**Work order**. Only the lines from the one containing "Click the back" to the end of the entries should be written out, each exactly as it stands, both ends included.

::: Available data

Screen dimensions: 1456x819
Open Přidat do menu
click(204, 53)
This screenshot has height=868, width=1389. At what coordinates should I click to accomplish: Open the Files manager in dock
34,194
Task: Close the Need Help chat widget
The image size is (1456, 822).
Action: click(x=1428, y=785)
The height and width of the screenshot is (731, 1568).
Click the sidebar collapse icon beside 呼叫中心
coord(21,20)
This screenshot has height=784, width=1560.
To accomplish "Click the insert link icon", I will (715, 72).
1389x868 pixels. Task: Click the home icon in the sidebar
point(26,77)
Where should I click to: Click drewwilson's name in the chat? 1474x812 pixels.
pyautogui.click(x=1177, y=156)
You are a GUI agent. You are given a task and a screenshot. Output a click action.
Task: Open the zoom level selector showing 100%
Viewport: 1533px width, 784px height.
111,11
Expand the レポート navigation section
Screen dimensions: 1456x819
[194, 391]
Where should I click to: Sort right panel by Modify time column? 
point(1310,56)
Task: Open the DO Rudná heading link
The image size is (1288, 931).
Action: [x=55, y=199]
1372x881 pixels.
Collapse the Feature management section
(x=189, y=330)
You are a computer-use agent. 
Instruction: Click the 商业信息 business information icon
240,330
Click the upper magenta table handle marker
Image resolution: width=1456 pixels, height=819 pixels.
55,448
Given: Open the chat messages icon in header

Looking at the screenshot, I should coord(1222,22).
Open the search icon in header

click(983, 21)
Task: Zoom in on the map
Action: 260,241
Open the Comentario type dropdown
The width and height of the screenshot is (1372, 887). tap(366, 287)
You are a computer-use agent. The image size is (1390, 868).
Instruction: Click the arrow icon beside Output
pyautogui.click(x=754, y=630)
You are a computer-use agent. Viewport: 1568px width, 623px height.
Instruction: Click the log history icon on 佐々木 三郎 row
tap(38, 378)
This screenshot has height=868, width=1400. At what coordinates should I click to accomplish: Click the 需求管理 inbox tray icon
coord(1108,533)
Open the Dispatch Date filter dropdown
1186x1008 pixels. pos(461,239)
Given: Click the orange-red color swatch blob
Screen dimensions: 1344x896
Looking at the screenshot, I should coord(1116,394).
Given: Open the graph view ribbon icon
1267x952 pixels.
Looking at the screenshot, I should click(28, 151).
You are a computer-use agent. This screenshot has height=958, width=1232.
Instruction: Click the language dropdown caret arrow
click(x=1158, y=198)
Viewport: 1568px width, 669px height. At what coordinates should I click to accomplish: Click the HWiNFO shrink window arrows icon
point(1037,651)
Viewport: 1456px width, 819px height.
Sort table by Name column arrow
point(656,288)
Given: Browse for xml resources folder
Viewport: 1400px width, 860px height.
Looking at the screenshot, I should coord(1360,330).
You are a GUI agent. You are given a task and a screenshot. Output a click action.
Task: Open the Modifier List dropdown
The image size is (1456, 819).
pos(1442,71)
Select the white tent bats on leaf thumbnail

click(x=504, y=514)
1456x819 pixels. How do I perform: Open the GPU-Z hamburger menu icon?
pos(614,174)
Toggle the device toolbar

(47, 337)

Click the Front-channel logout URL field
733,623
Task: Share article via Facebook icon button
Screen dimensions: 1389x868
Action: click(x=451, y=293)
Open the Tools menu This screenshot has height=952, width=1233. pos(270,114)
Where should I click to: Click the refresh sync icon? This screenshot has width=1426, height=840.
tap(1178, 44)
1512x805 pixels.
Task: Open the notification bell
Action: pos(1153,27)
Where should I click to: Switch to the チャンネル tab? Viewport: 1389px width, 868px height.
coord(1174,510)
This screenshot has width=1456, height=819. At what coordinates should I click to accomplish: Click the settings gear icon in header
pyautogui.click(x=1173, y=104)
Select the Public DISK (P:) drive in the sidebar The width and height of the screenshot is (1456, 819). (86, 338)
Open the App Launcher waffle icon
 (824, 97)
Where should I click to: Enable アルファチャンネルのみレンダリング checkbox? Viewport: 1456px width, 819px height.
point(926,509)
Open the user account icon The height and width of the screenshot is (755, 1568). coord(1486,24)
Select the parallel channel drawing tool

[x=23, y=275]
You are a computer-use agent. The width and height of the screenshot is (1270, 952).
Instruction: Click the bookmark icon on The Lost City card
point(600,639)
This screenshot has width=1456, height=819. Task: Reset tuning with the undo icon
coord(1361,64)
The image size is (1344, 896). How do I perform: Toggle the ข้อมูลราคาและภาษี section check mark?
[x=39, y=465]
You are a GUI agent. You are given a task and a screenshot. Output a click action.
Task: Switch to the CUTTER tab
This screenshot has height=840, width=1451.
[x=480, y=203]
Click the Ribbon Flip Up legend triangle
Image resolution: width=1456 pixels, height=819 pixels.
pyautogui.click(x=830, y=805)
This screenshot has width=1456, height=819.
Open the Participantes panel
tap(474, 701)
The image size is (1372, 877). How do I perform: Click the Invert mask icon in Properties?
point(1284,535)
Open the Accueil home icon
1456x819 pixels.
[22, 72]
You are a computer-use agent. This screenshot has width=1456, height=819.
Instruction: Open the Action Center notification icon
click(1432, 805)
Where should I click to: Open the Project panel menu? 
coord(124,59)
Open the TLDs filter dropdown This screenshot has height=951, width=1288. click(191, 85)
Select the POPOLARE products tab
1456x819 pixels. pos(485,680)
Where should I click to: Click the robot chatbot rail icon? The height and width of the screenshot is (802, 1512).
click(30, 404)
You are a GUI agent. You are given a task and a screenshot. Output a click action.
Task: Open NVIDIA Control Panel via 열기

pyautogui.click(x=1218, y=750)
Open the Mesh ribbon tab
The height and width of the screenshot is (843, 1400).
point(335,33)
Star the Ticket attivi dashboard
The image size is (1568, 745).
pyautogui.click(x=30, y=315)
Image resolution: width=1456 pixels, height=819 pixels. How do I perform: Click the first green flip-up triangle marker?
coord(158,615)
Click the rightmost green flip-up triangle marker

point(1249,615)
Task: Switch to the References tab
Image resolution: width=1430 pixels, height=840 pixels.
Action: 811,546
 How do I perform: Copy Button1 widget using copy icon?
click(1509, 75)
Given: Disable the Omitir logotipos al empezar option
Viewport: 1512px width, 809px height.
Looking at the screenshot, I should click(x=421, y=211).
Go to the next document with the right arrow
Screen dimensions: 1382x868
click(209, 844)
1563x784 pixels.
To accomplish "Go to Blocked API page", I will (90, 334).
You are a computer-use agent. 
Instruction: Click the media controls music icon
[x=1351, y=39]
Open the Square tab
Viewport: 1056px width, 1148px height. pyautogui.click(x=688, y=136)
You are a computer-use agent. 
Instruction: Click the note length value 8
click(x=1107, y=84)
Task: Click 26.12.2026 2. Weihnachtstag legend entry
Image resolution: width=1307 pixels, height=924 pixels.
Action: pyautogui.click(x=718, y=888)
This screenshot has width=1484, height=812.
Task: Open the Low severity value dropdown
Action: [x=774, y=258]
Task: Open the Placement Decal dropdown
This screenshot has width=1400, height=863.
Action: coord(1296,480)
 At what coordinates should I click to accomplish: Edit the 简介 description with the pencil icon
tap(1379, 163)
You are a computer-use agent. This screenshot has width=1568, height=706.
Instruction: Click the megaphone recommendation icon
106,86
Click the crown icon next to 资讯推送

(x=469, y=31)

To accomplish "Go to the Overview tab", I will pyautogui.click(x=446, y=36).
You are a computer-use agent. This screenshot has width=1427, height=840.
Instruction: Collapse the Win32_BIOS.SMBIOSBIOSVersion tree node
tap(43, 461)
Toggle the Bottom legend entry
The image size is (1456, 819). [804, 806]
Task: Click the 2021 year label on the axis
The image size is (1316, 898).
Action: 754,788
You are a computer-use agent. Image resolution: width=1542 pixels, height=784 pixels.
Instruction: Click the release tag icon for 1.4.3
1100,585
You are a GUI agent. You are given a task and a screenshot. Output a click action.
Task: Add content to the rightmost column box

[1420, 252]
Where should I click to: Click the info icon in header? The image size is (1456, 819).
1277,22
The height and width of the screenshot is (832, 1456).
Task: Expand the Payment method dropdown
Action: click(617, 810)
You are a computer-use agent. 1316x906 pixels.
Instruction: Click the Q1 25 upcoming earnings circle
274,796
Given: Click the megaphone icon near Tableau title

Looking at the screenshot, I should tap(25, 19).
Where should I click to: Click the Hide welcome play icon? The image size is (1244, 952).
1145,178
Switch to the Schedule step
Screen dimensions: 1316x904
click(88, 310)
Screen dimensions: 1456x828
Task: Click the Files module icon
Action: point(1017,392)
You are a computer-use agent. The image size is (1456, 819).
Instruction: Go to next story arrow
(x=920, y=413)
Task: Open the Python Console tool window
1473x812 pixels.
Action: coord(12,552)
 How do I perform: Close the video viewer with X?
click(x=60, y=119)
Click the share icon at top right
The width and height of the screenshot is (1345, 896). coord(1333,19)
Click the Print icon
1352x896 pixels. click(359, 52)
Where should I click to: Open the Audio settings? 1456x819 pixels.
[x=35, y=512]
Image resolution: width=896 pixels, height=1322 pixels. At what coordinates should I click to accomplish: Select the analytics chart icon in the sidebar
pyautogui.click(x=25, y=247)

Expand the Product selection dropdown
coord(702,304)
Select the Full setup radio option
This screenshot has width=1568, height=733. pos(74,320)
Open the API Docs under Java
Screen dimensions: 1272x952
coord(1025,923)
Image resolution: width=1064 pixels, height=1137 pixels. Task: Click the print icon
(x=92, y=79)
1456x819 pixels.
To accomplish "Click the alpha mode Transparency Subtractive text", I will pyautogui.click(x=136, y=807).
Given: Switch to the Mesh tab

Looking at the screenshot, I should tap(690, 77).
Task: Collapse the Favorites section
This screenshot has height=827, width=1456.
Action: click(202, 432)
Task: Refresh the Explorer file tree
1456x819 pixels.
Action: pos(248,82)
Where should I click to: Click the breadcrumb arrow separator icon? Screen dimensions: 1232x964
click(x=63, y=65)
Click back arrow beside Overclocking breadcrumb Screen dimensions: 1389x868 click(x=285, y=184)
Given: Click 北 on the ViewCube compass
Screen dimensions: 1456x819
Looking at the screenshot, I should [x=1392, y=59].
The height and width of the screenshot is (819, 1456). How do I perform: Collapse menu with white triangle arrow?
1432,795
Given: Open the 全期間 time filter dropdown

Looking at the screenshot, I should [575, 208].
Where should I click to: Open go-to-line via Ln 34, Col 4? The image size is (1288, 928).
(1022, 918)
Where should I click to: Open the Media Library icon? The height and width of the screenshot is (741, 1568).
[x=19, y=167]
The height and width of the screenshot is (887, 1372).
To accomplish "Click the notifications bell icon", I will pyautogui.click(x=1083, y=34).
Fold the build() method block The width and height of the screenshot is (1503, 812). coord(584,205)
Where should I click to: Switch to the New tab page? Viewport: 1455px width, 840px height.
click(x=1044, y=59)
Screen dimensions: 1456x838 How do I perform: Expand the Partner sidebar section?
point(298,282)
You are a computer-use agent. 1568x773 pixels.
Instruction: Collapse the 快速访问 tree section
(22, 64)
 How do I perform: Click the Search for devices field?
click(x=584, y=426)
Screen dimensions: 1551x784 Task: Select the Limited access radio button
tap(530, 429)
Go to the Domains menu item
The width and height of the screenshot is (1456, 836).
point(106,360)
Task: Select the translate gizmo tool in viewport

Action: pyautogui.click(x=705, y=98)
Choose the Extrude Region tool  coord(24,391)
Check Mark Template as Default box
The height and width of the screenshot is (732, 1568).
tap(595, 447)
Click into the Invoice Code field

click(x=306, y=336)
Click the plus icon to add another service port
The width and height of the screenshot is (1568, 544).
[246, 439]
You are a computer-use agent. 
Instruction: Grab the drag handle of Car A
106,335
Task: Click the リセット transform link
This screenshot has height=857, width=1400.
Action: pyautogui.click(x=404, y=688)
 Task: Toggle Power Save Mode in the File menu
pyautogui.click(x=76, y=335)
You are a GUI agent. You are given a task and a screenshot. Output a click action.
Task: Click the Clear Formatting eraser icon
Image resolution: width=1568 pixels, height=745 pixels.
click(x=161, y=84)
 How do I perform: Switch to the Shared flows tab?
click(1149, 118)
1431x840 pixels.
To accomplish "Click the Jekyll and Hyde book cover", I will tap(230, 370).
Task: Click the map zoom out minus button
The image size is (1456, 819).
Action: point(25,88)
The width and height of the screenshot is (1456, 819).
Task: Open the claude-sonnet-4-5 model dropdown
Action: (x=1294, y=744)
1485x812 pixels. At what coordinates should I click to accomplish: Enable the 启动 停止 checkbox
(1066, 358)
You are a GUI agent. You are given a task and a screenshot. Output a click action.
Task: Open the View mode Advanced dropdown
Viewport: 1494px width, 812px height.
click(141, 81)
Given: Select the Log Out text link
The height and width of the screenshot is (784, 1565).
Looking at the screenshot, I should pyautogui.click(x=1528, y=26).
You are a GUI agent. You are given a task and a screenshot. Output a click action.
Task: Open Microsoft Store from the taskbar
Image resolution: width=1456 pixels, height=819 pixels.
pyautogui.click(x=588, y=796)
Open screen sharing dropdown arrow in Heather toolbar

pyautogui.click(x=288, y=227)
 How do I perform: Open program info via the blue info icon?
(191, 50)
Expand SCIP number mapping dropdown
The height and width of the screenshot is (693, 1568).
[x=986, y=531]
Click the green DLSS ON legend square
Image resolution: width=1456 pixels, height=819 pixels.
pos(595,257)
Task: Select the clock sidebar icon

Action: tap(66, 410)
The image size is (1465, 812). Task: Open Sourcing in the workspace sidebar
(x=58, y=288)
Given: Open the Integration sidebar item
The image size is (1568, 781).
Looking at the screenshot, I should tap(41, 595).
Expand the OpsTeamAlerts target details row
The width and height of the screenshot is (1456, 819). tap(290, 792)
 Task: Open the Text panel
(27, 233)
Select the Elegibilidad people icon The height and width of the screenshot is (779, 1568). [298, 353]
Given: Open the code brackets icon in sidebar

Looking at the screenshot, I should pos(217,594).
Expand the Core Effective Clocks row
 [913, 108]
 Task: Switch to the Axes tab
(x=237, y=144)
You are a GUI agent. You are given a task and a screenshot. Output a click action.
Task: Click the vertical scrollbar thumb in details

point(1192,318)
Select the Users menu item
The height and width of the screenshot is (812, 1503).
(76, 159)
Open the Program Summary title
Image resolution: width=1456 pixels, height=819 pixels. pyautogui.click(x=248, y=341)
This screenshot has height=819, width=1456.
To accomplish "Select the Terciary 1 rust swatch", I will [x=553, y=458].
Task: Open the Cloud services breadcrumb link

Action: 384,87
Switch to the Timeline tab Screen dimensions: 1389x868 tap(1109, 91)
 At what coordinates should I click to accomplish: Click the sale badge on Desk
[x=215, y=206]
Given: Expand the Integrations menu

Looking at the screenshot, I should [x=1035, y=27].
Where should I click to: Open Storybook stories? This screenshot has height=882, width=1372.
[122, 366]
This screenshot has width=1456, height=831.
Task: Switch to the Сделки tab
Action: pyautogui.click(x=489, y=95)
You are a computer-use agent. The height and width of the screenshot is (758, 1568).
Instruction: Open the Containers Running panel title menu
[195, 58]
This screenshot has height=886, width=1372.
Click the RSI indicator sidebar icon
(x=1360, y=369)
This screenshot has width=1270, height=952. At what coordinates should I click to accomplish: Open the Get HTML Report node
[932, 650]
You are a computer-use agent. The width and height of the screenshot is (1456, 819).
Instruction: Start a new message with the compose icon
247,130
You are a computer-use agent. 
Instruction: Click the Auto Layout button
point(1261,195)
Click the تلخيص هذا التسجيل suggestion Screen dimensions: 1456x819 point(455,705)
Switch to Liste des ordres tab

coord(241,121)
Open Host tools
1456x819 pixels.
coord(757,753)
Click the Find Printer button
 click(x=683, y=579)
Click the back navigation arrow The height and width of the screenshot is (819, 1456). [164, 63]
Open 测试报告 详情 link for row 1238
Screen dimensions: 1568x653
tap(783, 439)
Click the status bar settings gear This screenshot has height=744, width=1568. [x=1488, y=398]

::::::

**Exercise response**.
Click the back navigation arrow The height and width of the screenshot is (819, 1456). [164, 63]
Open 测试报告 详情 link for row 1238
Screen dimensions: 1568x653
tap(783, 439)
Click the status bar settings gear This screenshot has height=744, width=1568. [x=1488, y=398]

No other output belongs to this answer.